BEGIN
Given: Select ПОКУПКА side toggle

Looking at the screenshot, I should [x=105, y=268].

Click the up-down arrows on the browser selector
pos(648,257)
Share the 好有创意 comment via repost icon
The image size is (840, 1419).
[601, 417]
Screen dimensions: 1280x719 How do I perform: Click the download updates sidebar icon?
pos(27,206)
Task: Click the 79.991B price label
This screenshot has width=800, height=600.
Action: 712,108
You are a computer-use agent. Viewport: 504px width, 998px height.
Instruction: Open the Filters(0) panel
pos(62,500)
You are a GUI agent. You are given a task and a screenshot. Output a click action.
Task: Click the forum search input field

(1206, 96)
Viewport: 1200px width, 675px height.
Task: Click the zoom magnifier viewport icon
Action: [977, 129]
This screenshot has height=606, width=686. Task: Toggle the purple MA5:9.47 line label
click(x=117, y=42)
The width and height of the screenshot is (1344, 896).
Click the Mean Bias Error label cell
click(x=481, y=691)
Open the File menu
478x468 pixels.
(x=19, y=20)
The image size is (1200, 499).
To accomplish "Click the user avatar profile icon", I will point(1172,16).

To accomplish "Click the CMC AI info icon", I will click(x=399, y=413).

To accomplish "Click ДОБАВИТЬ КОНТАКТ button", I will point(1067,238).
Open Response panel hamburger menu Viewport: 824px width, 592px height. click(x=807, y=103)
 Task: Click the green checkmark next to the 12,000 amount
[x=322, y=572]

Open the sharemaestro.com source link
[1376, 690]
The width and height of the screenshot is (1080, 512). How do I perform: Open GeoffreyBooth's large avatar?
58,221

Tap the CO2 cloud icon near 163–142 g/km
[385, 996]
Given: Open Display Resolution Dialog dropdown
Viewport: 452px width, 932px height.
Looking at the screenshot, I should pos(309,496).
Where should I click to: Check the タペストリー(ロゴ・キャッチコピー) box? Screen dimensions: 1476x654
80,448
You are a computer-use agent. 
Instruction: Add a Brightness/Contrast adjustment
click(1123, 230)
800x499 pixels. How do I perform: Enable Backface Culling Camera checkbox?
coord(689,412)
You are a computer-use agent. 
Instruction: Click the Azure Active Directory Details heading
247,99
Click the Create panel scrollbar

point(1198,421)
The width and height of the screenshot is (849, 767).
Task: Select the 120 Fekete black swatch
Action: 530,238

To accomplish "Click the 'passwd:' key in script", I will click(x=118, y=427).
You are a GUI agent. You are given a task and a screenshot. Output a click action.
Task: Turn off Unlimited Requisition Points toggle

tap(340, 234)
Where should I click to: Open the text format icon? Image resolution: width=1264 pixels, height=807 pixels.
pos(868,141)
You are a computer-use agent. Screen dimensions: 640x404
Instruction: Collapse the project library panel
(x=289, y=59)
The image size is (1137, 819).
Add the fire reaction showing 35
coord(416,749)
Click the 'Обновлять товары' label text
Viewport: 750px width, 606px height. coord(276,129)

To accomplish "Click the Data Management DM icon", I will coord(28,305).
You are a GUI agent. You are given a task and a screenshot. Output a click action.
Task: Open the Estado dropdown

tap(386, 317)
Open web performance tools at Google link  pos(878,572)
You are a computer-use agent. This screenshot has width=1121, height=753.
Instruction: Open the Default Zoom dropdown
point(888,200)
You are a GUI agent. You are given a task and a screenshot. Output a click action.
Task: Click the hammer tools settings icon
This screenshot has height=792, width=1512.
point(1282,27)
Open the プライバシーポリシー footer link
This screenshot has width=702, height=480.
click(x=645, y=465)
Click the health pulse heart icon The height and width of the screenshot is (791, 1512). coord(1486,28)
END
Every line above that contains "accomplish" counts once. Give the number of those lines and nothing more.

- _Response box_: 5